The first class we offered was ‘Combat Rifle / Contact Drills’ (CRCD), which was the first evolution of the current Combat Team Tactics. Looking back, it was prehistoric. We did have the electronic Ivan pop-up targets, but even the tactical ranges were barely developed compared to where we are now. A lot of tree work, trail creation and digging went into that, simply to open those two main tactical range valleys up to where they are today.
I had a deal of prior experience training Para recruits, British soldiers, and also indigenous forces in various places. However, I had never trained the American civilian. The whole concept was to focus on the training of civilians in order to ‘keep the good folks alive’ as I originally loosely stated the mission. I had made a mistake; I initially believed the hype that everyone could ‘run their gun.’ They could not, and the original CRCD had to be fixed. This eventually evolved into the full 3 day Combat Team Tactics class, and then to the addition of the optional Rifle Skills day ahead of that 3 day package.
I think there was also a little bit of a perception problem in those early days. I think some thought that MVT was literally some sort of ‘tactical fantasy band-camp’ tied in to right-wing-nut secret-squirrel revolutionary efforts, or something similar. Not realizing that we offer nothing less than professional light infantry training – primarily for the solid citizen. We are not here for civil disorder or ‘revolution,’ but rather to teach the armed citizen the essentials of becoming tactically capable, as is rightly so.
MVT has always been a vision under development, and has been moving inexorably towards that – we don’t run government contracts, or have extraneous cash, so we grow by steady reinvestment into the training site, business, and equipment.
As I gained experience and time with MVT, I began to add classes, such as Combat Patrol. I continued to develop the site and the training capability. Getting good cadre has been hard; finding those who not only have a solid light infantry background, but who can also teach. Not all have lasted, for one reason or another, but the current cadre is quality. The important point is that the cadre have solid light infantry backgrounds, are grounded in both ‘old school’ and current combat proven TTPs, and can teach it to civilians.
Book writing ground to a halt, with the time invested in running the business and developing the training site. I am currently not even considering a sequel to Patriot Rising, and the planned Tactical Handbook has stalled, but I will get it done eventually.
In February 2015 I went down to Texas to run the first mobile class down there. I was invited to do so because of all the big name instructors that the ranch had hosted, none had agreed to take it beyond the flat range and do actual tactical training. ‘Actual tactical training’ is what MVT excels at.
We have now developed an extensive class list that represents a progression from flat range work up to squad level leadership training. The VTC has been extensively developed.

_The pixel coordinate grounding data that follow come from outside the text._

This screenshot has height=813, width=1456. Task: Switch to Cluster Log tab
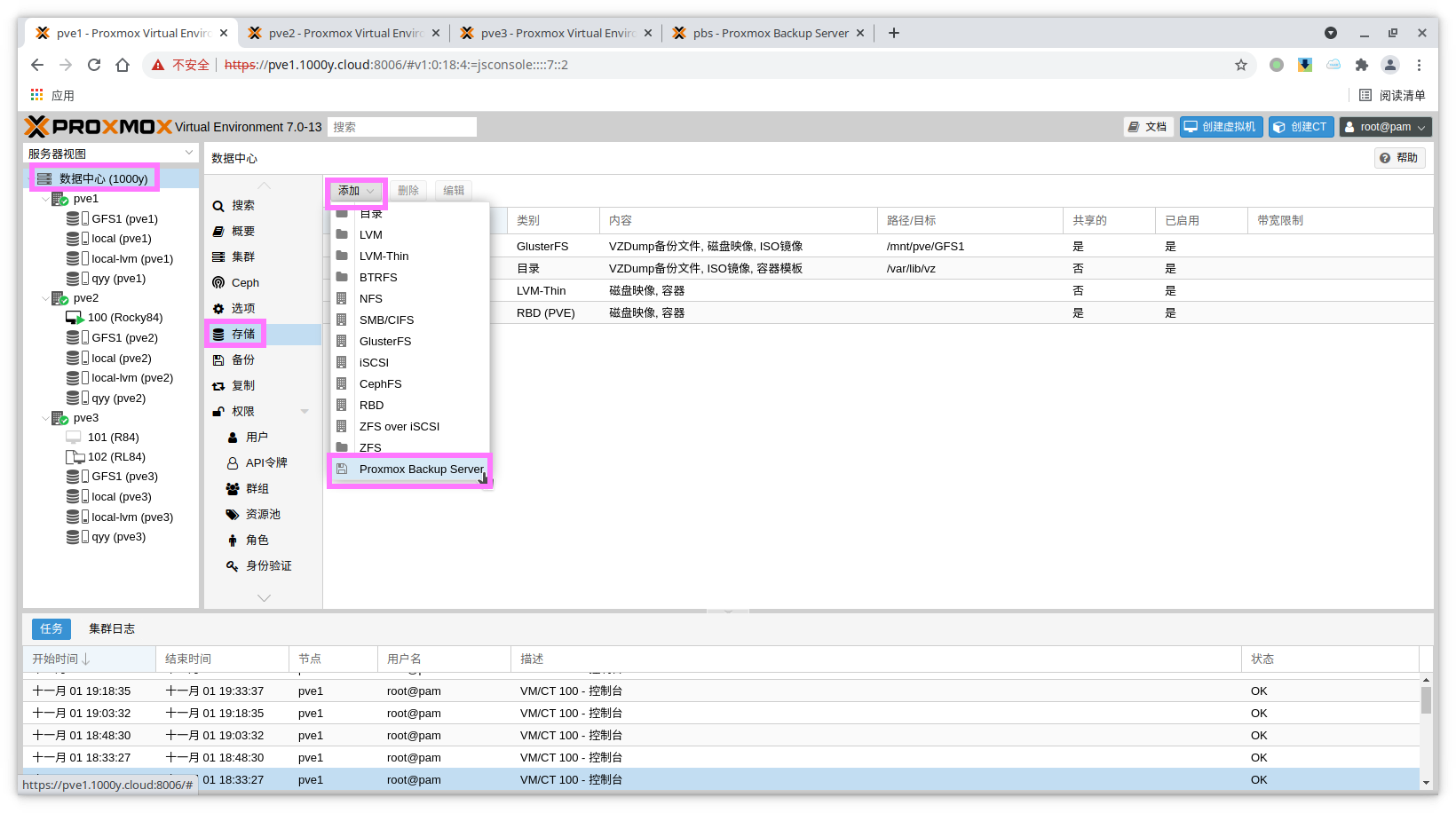(x=112, y=628)
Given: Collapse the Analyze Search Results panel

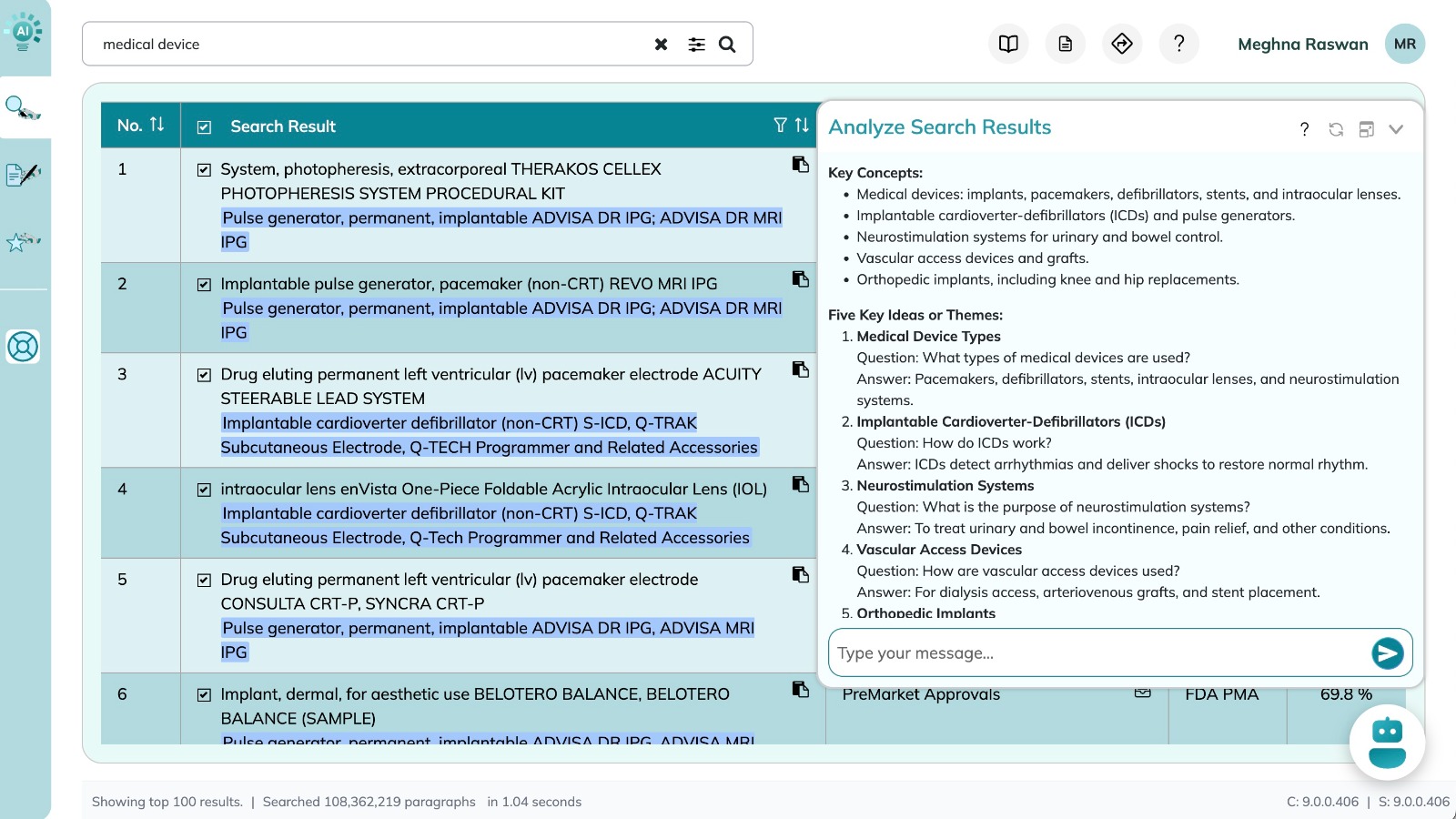Looking at the screenshot, I should (x=1396, y=129).
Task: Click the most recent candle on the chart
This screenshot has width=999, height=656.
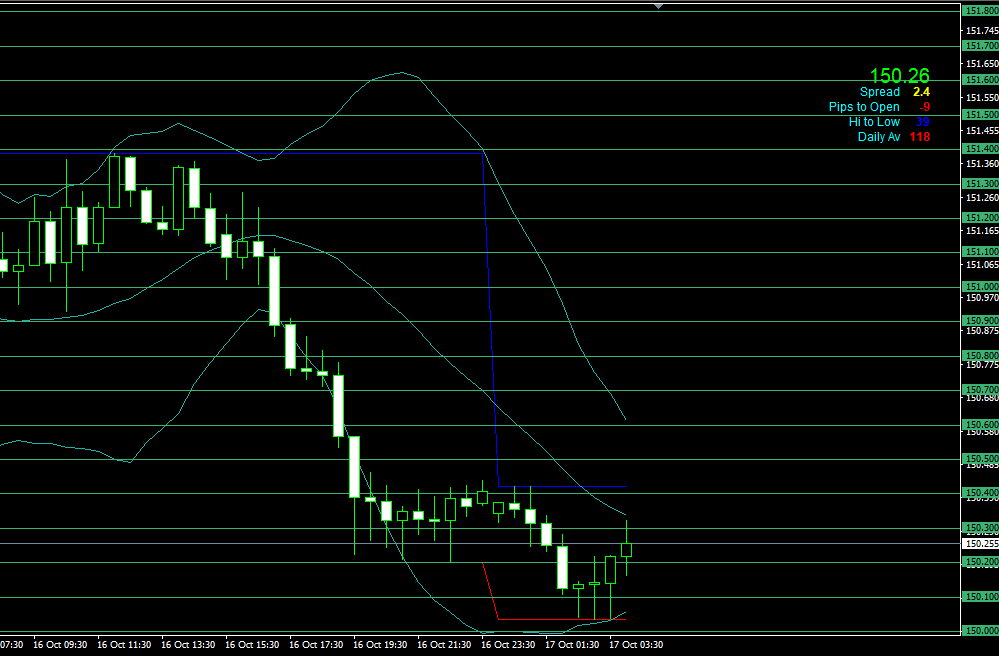Action: pyautogui.click(x=627, y=549)

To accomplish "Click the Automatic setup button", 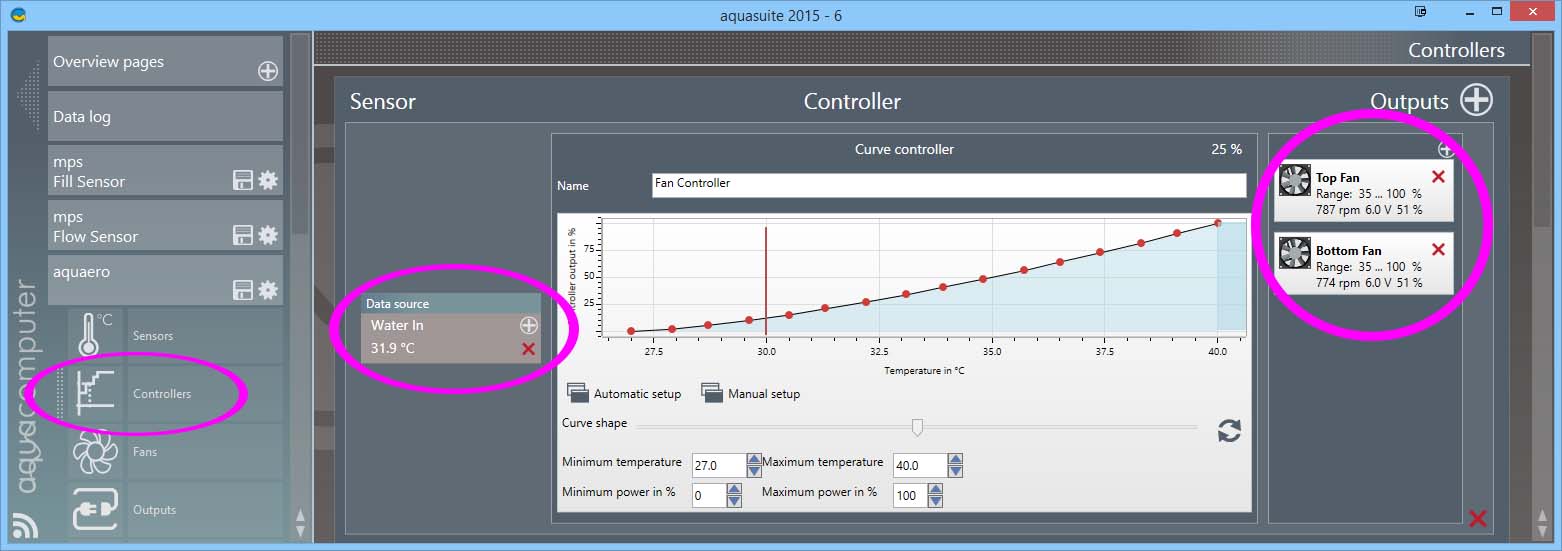I will (624, 394).
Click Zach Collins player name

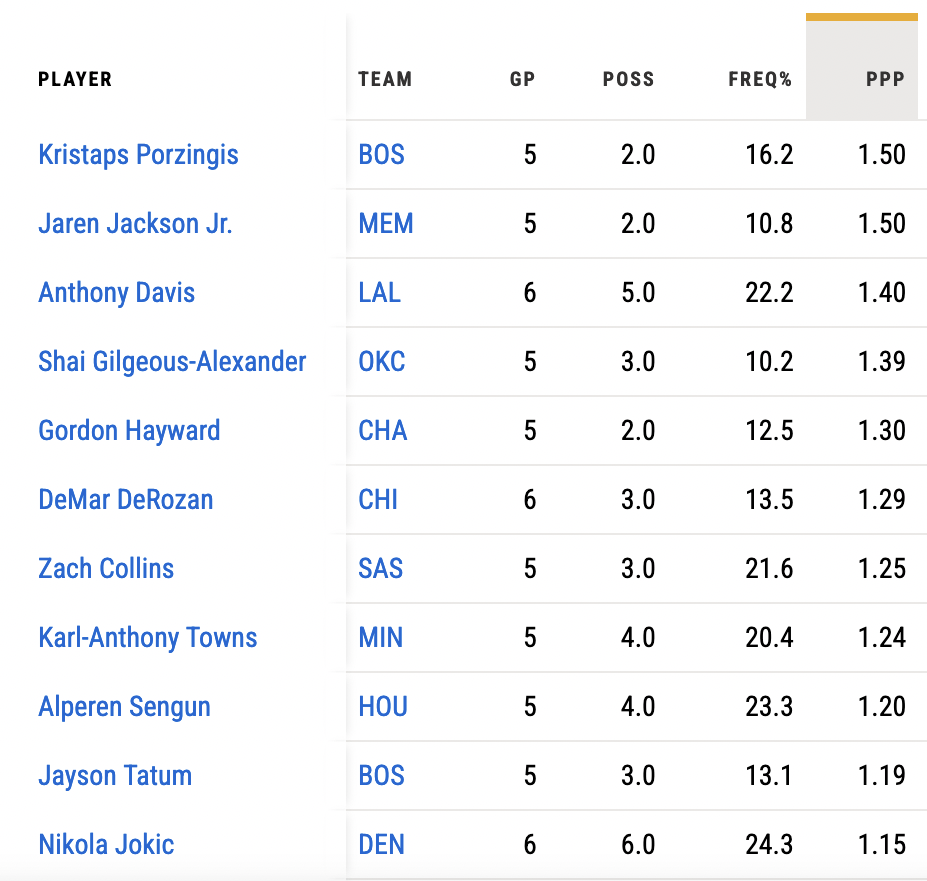coord(106,569)
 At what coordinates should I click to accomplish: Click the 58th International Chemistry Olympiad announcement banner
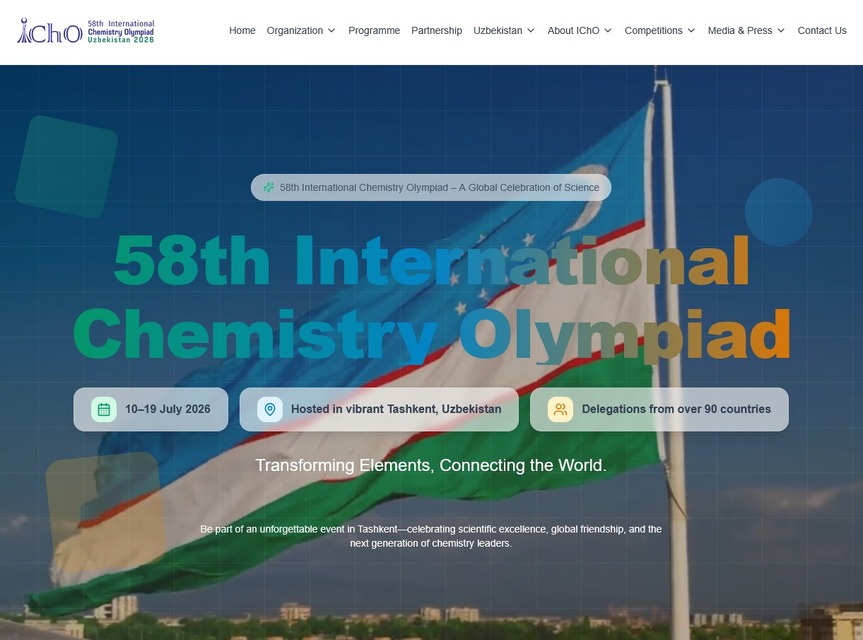(x=430, y=187)
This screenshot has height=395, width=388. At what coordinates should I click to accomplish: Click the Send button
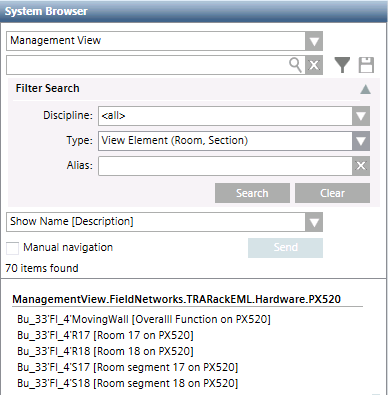click(x=285, y=248)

In order to bring another dimension to the tactical training, we became a UTM approved training facility and purchased UTM bolts and equipment. This has allowed us to finally move into Force on Force / CQB training, and do it right. We have now built a UTM scenario / training site at the VTC. Work remains in progress.
In 2016 the quality of training offered by MVT was spotted by Special Operations Forces and we were utilized as a training venue. We have more teams returning this year. I have no intent to move away from training civilians as the main focus of the training mission, but SOF are more than welcome.
We have also laid on extensive mobile classes across the country in 2017. In 2016, we added Idaho and will be going back in May. We also have Missouri, Georgia and Kentucky on the calendar. Running the patrol class last year in Texas forced me to develop steel shields to protect the pop-up targets, in order to let me take them mobile (not using target pits) and run an effective training scenario for ambush. On mobile classes we run a combination of stick-in Ivan targets and electronic pop-ups. This year, we added CITTAC ‘ground & pound’ steel behind the Ivan stick-ins for excellent feedback on hits. We keep getting better at what we offer both at the VTC, and on mobile classes.
MVT is determined to offer combat proven tactical training to solid citizens. And we do. Many companies train Law Enforcement and Military almost exclusively, and some even refuse to train civilians, or perhaps only in a limited way; basic ‘dynamic entry’ CQB classes is an example. What has amazed me more than anything is the resistance to the type of holistic, progression based, realistic live fire and force on force training that MVT offers. I am not referring to students, although of course there is always some fanboy on the internet who truly ‘does not know what he does not know’ who will try and attack MVT at the mere sight of a video or something similar. No, I am referring to something on the actual industry side. Most of the industry is not a tactical thing in any way, simply designed for marketing to firearms hobbyists. They are, in general, selling a bad tactical philosophy via bad training, easy training for lazy instructors to run on flat ranges, but tactically unsound and not involving any sort of progression beyond square range drills. I will explain.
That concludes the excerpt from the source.